The great British publishing scandal of 2014 happened at the very end of the year. In December, a vlogger (video + blogger = vlogger) named Zoe Sugg released her first novel. And all hell broke loose.

If you’re over twenty you’re unlikely to have heard of Sugg. She’s an online ‘lifestyle blogger’ known to teen girls everywhere as ‘Zoella’. And when I say ‘everywhere’, I mean everywhere. She has 7.4 million subscribers to her YouTube channel.  Her videos have a collective 369 million views.

She blogs about makeup, girl problems, her boyfriend, and her dog. A video she put up 18 hours before I wrote this column already has 780,000 views. Here, you watch it, I can’t bear it.

When her novel Girl Online* was published by Penguin UK, it broke first-week publishing records set by Dan Brown and EL James, selling more than 78,000 copies in its first seven days. In a country where selling a few thousand copies can get you on the bestseller list, that number was mind-blowing.

Despite its fluffy cover, the novel tackled serious issues affecting teens today, including bullying and online harassment. The press couldn’t get enough of it; Sugg was everywhere – TV, newspapers, radio.

The only problem, it seemed, was that almost as soon as the book came out, rumours began swirling that Sugg didn’t write it.

On Twitter, authors muttered under their breath about it. People began putting the word ‘author’ and ‘wrote’ in quotation marks when Sugg was mentioned.

Full disclosure: I was one of those people. Several of my author friends had been approached about ghost writing this book. By the time Penguin found a writer, half the professional writers in the UK knew what was going on.

With so much publicity and gossip, the outcome was inevitable. At the end of December, the Sunday Times newspaper broke the story wide open with a two-page spread on Zoella and her alleged ghost-writer, an experienced, award-winning author of books for young adults named Siobhan Curham.

According to the newspaper, Curham was paid £7,000 (around $10,700 US) and given no royalties on the record-breaking sales. Rumours abounded that she was given only six weeks to pen the 80,000-word novel.

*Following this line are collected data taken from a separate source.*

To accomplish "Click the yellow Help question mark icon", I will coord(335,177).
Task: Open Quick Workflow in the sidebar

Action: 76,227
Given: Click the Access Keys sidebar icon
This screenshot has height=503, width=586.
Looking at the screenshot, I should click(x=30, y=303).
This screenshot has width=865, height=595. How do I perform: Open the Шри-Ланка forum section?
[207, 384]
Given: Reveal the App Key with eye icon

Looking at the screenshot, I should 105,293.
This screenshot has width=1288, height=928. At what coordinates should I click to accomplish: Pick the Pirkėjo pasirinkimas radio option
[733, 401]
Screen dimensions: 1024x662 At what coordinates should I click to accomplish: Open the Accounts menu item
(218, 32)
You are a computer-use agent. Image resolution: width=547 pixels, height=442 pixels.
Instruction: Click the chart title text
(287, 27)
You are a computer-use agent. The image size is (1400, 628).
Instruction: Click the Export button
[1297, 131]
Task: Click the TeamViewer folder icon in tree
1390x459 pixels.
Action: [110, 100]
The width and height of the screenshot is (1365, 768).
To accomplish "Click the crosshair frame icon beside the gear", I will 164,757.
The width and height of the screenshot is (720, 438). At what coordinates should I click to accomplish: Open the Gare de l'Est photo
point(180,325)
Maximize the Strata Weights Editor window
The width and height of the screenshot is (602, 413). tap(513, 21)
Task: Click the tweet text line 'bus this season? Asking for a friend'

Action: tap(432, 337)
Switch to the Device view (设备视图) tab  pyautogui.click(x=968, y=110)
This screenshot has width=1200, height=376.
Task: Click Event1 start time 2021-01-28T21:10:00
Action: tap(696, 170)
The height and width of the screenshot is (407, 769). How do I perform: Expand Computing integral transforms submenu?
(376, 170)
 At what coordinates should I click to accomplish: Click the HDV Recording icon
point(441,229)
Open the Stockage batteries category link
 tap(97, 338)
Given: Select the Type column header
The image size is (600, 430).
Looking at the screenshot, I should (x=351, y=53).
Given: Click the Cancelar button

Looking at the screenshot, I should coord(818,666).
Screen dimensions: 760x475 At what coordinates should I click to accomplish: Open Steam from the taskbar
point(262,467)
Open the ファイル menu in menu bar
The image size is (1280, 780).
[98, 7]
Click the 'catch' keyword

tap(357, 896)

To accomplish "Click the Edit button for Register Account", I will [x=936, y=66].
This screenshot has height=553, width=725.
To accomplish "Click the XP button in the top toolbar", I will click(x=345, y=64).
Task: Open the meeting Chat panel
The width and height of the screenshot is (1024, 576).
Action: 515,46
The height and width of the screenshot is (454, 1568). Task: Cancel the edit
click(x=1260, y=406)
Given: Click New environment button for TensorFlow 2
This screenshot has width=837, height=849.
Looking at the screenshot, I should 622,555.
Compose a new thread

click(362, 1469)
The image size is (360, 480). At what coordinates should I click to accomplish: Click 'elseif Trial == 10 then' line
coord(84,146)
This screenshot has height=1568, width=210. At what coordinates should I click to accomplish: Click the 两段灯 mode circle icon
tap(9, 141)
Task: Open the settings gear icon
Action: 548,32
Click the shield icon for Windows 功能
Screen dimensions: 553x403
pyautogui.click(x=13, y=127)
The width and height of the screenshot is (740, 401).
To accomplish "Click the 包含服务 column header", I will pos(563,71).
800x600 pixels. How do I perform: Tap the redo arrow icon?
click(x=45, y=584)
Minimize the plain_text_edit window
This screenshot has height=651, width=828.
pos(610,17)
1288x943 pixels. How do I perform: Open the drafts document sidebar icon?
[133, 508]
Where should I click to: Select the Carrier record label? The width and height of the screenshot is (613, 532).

Curham, who allegedly signed a secrecy agreement with Penguin, has never admitted writing the book. Sugg has never admitted not writing the book. Everybody involved uses the word ‘help’ a lot.

In a statement, Penguin said, ‘As with many new writers she (Sugg) got help in bringing that story to life.’

In a separate statement, Sugg said, ‘Everyone needs help when they try something new.’

The only help I got writing my first novel came from coffee – and lots of it. But that’s neither here nor there.

The scandal made national news. The Internet was full of it for days. Teens on Twitter and Facebook claimed either not to believe it, or to be heartbroken, depending on which one you talked to. Either way, they kept buying the book, which has now sold nearly 300,000 copies.

Curham’s name never went on the cover. Sugg is now ‘writing’ her second novel.

Welcome to British publishing, where celebrity is king.

In the midst of the Zoella scandal, few noticed an industry announcement that Scholastic had signed fifteen-year-old Scottish pop singer Tallia Storm to a 5-book deal (FIVE). She’s said to be writing her first novel now.

In February, Zoe Sugg’s younger brother, Joe Sugg, signed a deal to ‘write’ a graphic novel for Hodder and Stoughton. His YouTube channel has 3.6 million subscribers.

And all of this was followed by a few months of the startling successful, and most aptly named book of 2014 – The Pointless Book*.

‘Written’ by Zoe’s YouTube boyfriend, Alfie Deyes (3.6 million YouTube subscribers), The Pointless Book is not a novel, but a notebook that buyers fill in themselves. ‘Write five places you want to go,’ it suggests on one page. ‘Draw genitals on the pictures below,’ another page demands. It sells for £7.99 and has an average 4.2 stars on Goodreads.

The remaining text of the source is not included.